There are infinite ways to measure the success of a marketing campaign. Still, one of the marketers' top challenges comes when it's time to quantify campaign success in terms of actual revenue dollars. Making the leap between marketing metrics and business outcomes often requires collecting data from multiple platforms, connecting the dots, and filling in the blanks. 

Traditional marketing performance metrics simply aren't the most accurate for measuring business success, but newer platforms and tools enable a better alternative — incrementality marketing. Incrementality takes a different approach to metrics like attribution, lift, and ROI, which means learning new strategies and measurement plans.

What is incrementality marketing, and why is it important?

Incrementality is a way to measure the impact a certain marketing activity has on a desired business outcome. Incrementality helps marketers discern what portion of success can be attributed to campaign efforts versus which results would have occurred organically without a specific marketing interaction or touchpoint.

Collecting and using third-party data for marketing campaign targeting and optimization is increasingly difficult and costly. Privacy and tracking regulations will only become stricter in the coming months and years. With the shift toward first-party data and tracking comes the need for new tools and methodologies.

In a Cardlytics study, we discovered a major disconnect between the outcomes businesses deem important and the effectiveness of current marketing initiatives at achieving those outcomes. For example:

  • 72% of retail executives said "gaining competitive market share" is one of their top three priorities from performance marketing investments.
  • But 61% said current performance marketing initiatives are ineffective in terms of helping them gain a competitive market share.

Clearly, retailers are hungry for initiatives that actually drive results. The ineffectiveness of current approaches necessitates a shift to methodically shape marketing strategies and measure campaign success.

Strategies for incrementality

Incrementality marketing may seem complex, but that's mainly because it has historically been difficult to measure. There is good news, though. The shift from third-party data makes incrementality more important and easier to implement. With privacy regulations shielding customer data from marketers, incrementality measurement and first-party data will soon reign supreme.

In the past, many online marketing tools and platforms simply didn't collect the data needed to measure incrementality with confidence. This meant marketers relied on metrics like ad views and click-through rates to make assumptions about campaign performance. Now, the latest customer data platforms (CDPs) move beyond these traditional KPIs and dial into exactly which digital efforts have an impact on sales — all while providing a more seamless experience for marketers and consumers alike.

In addition to having the right tools in place to prioritize incrementality marketing and measurement, marketers need a mindset shift to understand which of their efforts truly moves the needle.

Moving from engagement to growth as KPI

Increasing user engagement is a common goal for performance marketing campaigns. Common customer engagement KPIs include:

  • Email open rates and click-through rates
  • Ad clicks
  • Social media engagement
  • Session duration

Brands want to drive customer engagement because of the assumption that engaged customers will spend more money, shop more frequently, and make recommendations to friends. These assumptions may be true, but they're difficult to prove with hard data — especially because most engagement campaigns rely on third-party data for audience targeting and tracking.

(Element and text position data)

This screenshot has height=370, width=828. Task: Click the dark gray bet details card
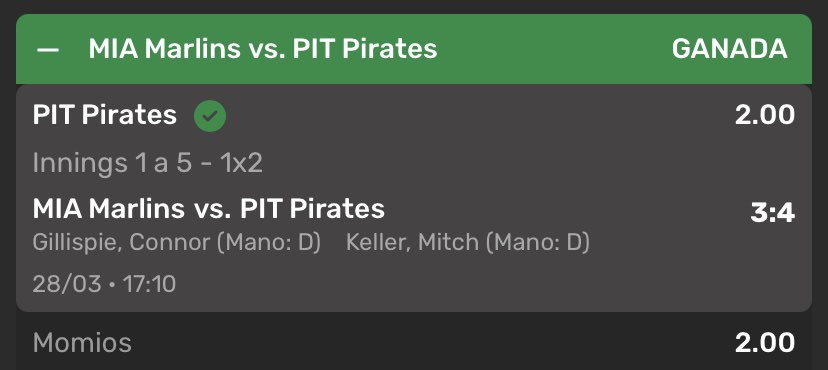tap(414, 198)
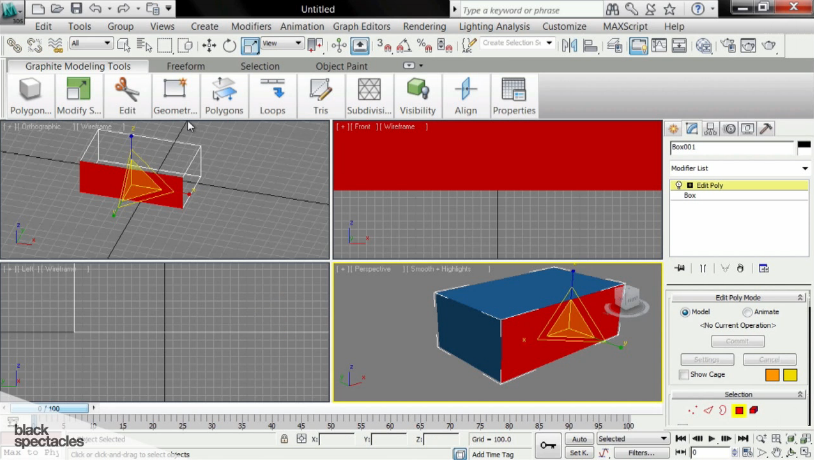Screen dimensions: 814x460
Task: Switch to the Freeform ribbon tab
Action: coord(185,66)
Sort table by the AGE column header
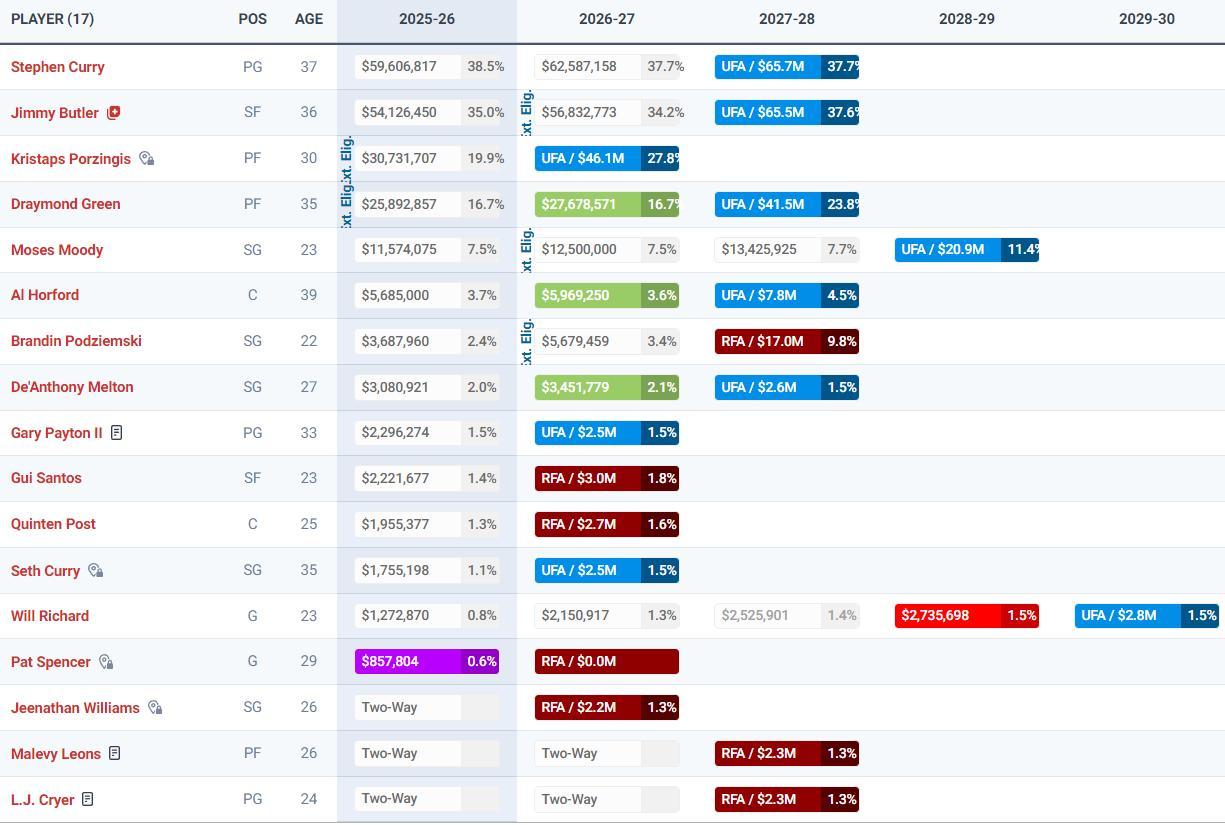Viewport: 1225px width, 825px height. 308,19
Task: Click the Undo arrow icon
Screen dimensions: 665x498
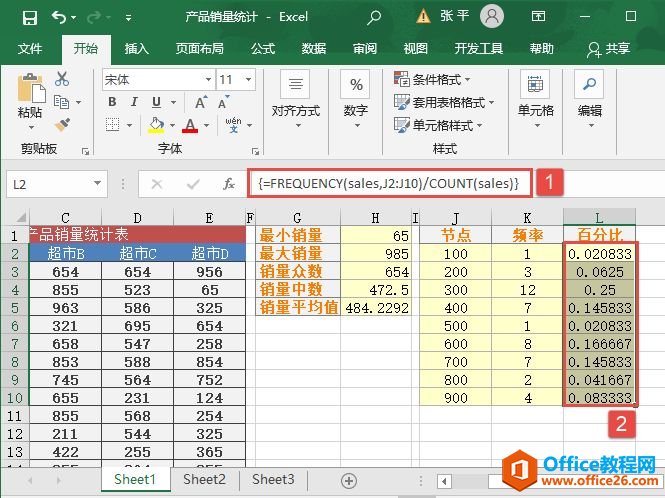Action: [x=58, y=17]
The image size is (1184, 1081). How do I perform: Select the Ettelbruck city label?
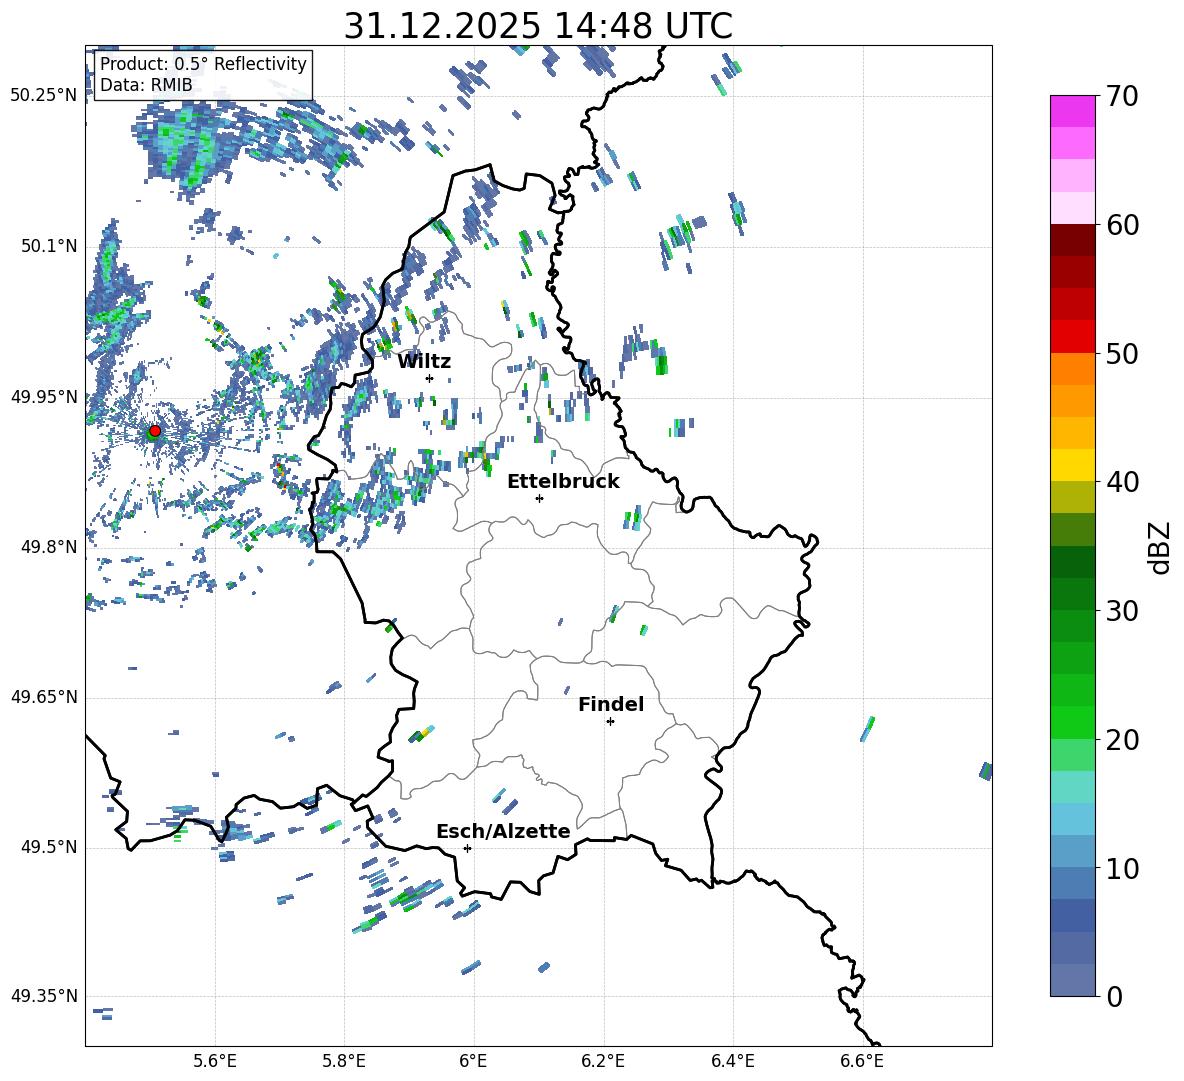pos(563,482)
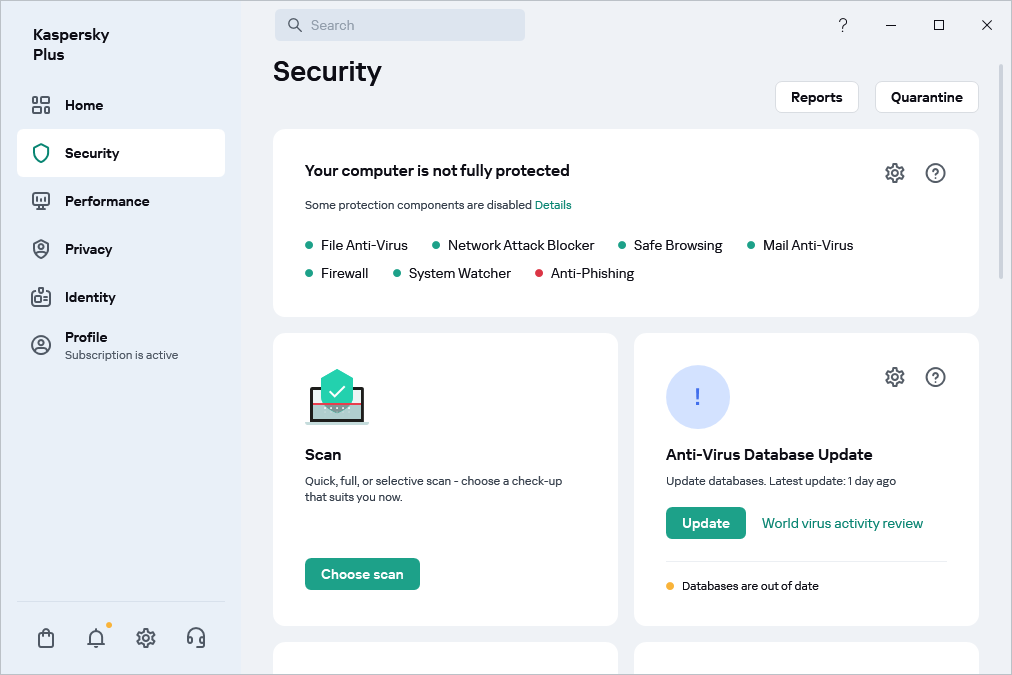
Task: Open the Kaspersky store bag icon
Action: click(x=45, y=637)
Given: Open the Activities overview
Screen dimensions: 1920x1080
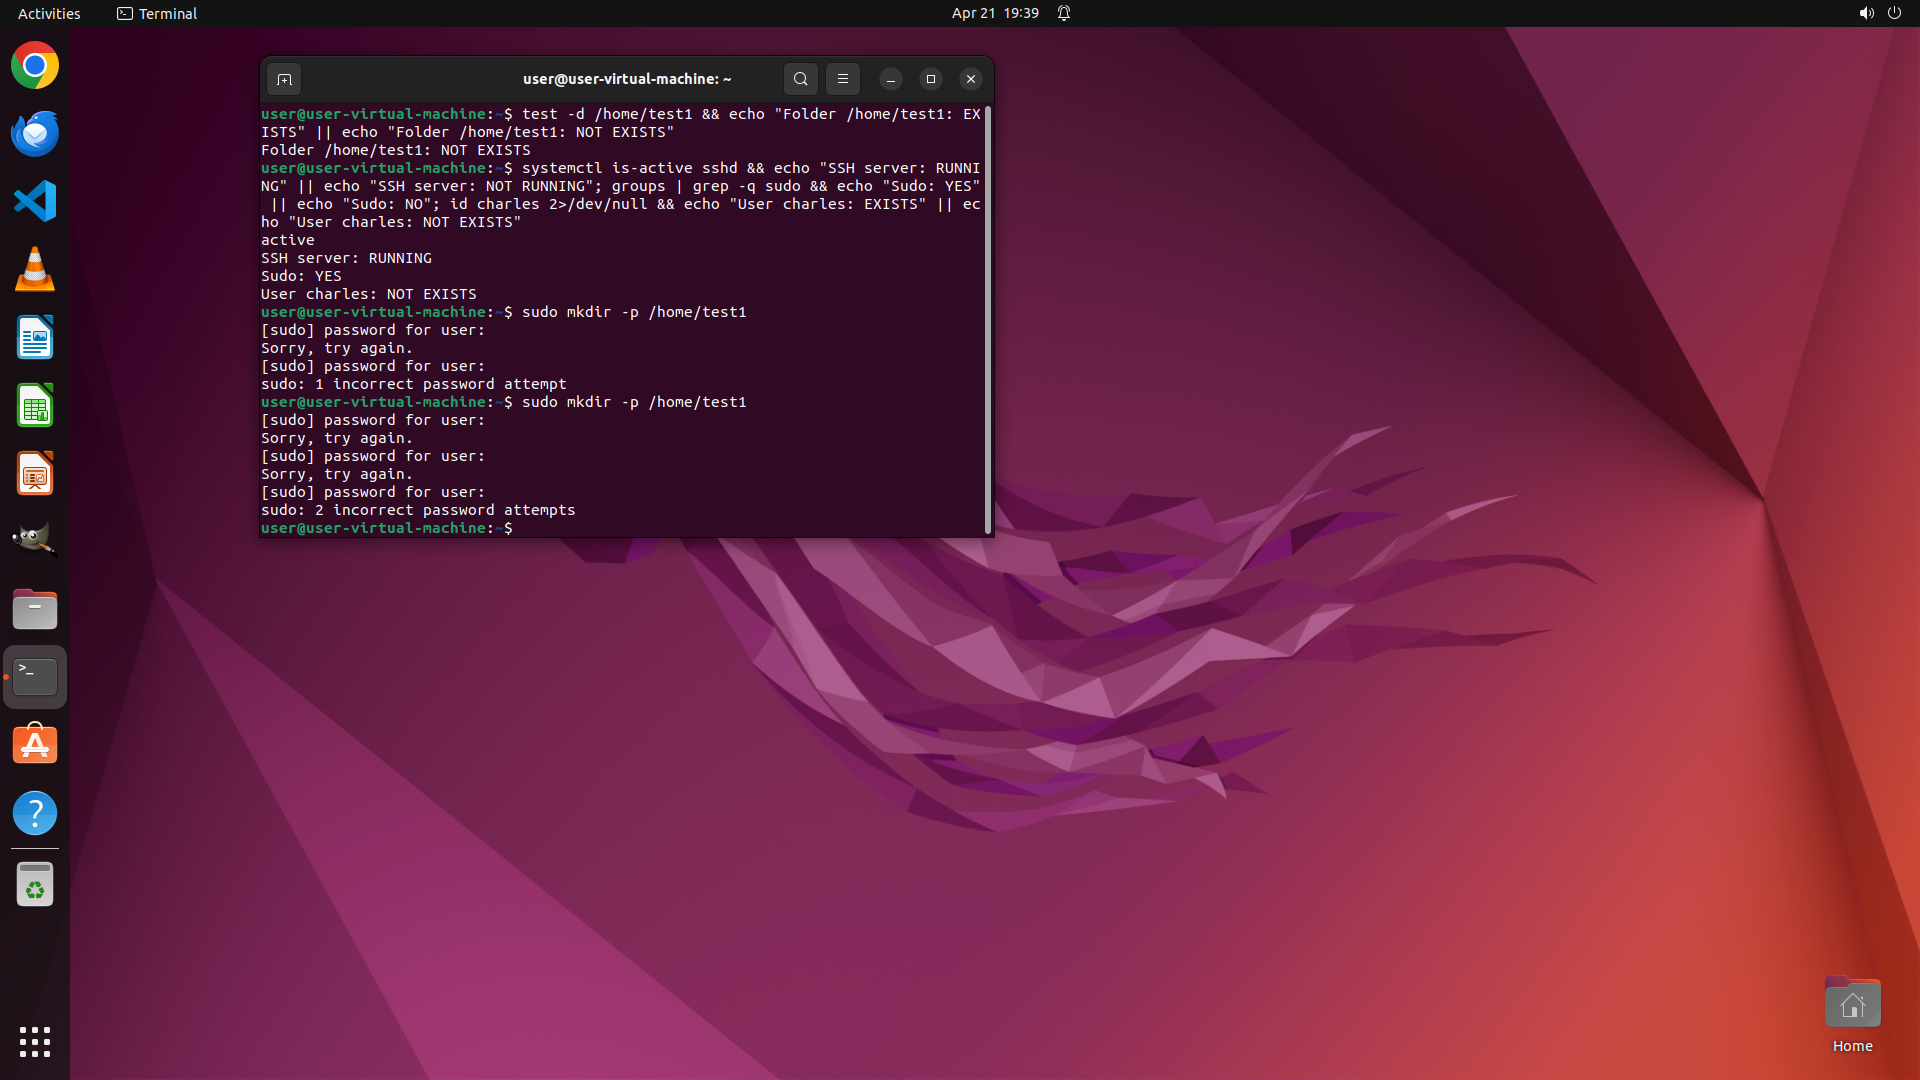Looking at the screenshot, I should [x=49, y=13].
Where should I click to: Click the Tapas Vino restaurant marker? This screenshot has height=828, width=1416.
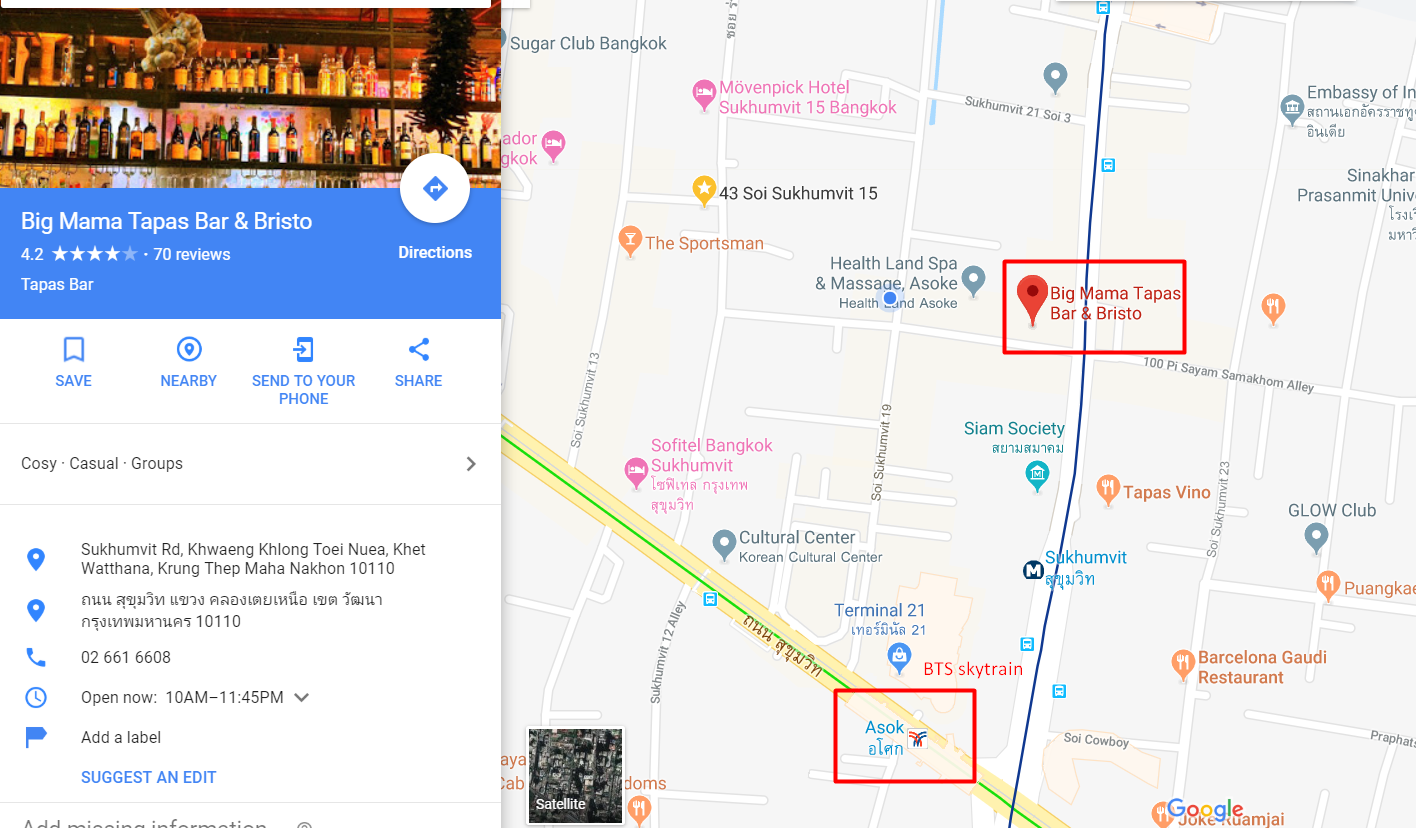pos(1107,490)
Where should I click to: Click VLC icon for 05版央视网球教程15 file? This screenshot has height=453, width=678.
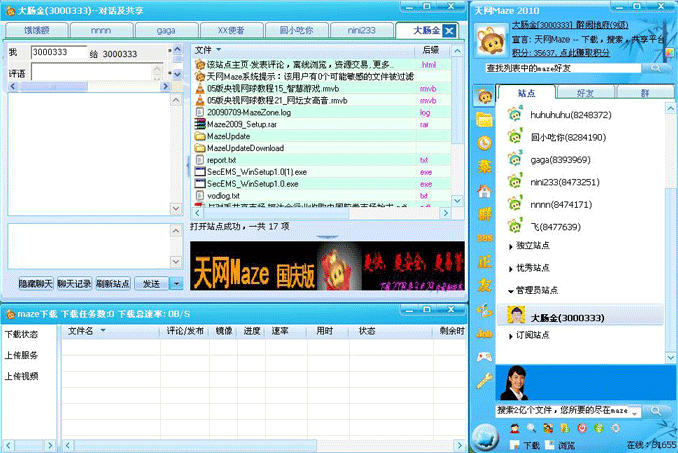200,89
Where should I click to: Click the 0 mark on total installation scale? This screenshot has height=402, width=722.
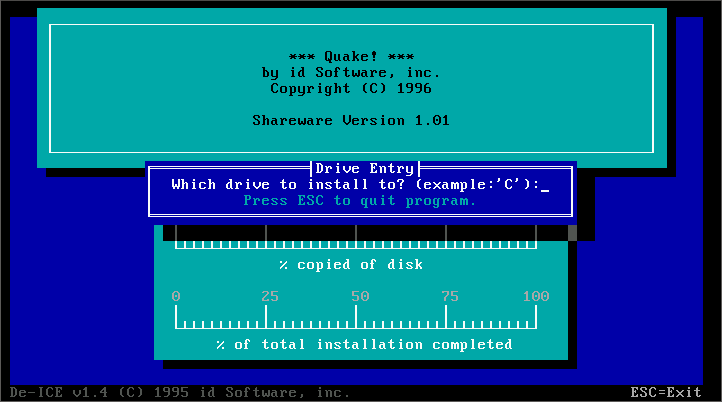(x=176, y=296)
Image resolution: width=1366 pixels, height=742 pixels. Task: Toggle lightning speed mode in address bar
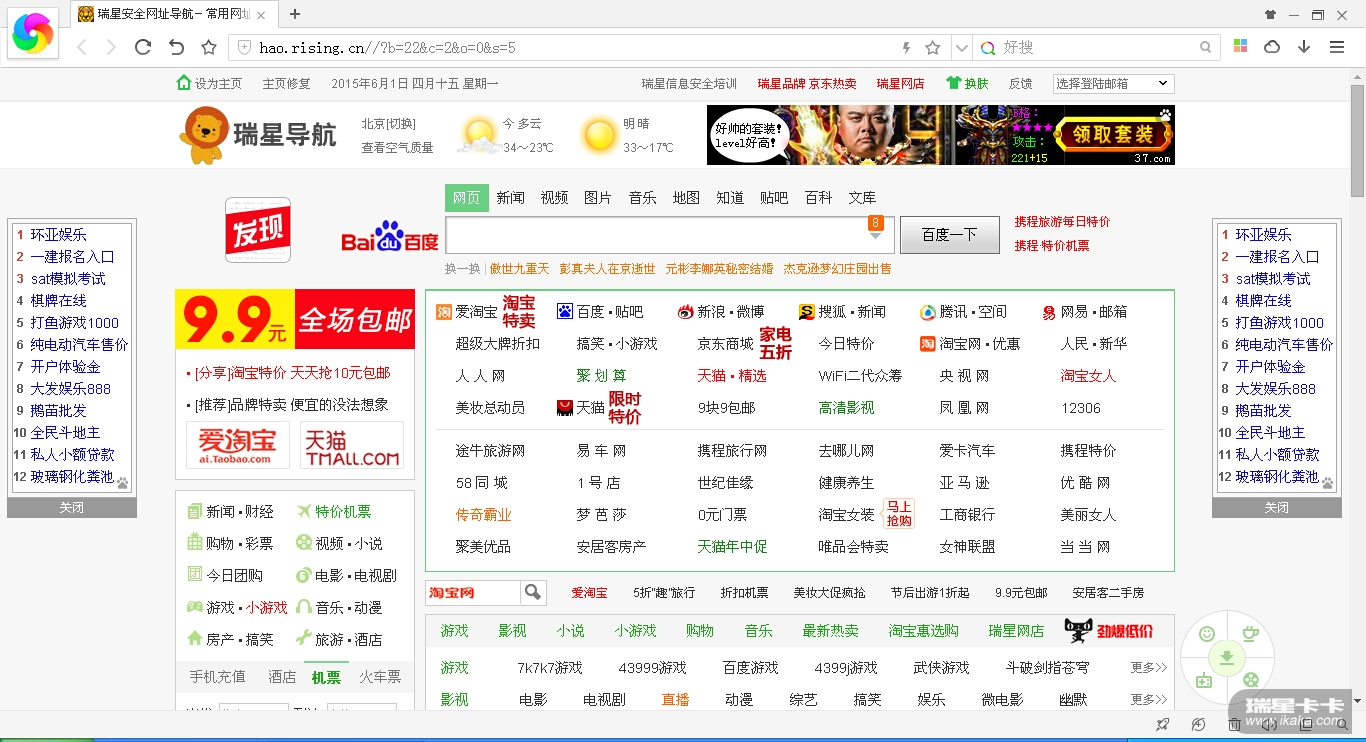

PROBLEM SET |
- a) Do these statements agree with the incrementality marketing text above? (i) In the Cardlytics study, 61% of retail executives named gaining competitive market share as a top-three priority. (ii) Session duration is listed as a common customer engagement KPI. (iii) Privacy and tracking regulations are expected to loosen. Answer yes or no for each, quoting the deciding words.
- b) Can you continue the incrementality marketing text from the point where it stops?

PER-TASK OUTPUTS |
- a)
(i) No: "72% of retail executives said "gaining competitive market share" is one of their top three priorities from performance marketing investments."
(ii) Yes: "Session duration"
(iii) No: "Privacy and tracking regulations will only become stricter in the coming months and years."

- b)
To make the shift to an incrementality mindset, move away from engagement-focused KPIs and focus on growth-focused KPIs. Growth KPIs include things like:

  • Customer lifetime value (CLV)
  • Incremental revenue
  • Competitive market share
  • Category wallet share

These KPIs provide a better picture of campaign success — as long as you can accurately attribute outcomes to specific marketing efforts. This ties back to the importance of first-party data. Clicks, views, and other engagement metrics will never be as precise as growth metrics measured with data from first-party sources such as customer transactions.

Focus on gaining competitive market share

One of the key growth-based KPIs marketers should focus on as they shift to an incrementality mindset is competitive market share. As with other incrementality measurement methods, quantifying competitive market share can seem like a tall order — especially if your current platforms and tools are limited in terms of targeting and other performance measurement capabilities.

If this challenge sounds familiar, you're in good company. For example, 76% of advertisers do not currently have the capabilities to define an audience or develop a campaign targeting high-spending shoppers in their category who have not spent with them for a defined timeframe.

This may seem like an extremely specific segment to target. Still, this level of specificity is within the realm of possibility when you prioritize marketing tools that combine strategic first-party customer data and robust in-platform intelligence.

Adopt an omnichannel approach

If you're an omnichannel advertiser, do your performance marketing and measurement efforts reflect that? Chances are, there is some disconnect between your online and in-store campaign measurement. Our study found that 84% of marketing executives cannot tie in-store purchase data directly to performance marketing campaigns.

Historically, it has been difficult — even impossible — for marketers to connect online marketing efforts to in-store sales accurately. Strategies such as buy online, pick up in-store (BOPIS) help bridge the gap between eCommerce and in-store shopping experiences. However, there's still a disconnect between online and brick-and-mortar attribution. An omnichannel approach to sales and measurement is needed to capture your marketing efforts' impact fully.

How do you measure incrementality?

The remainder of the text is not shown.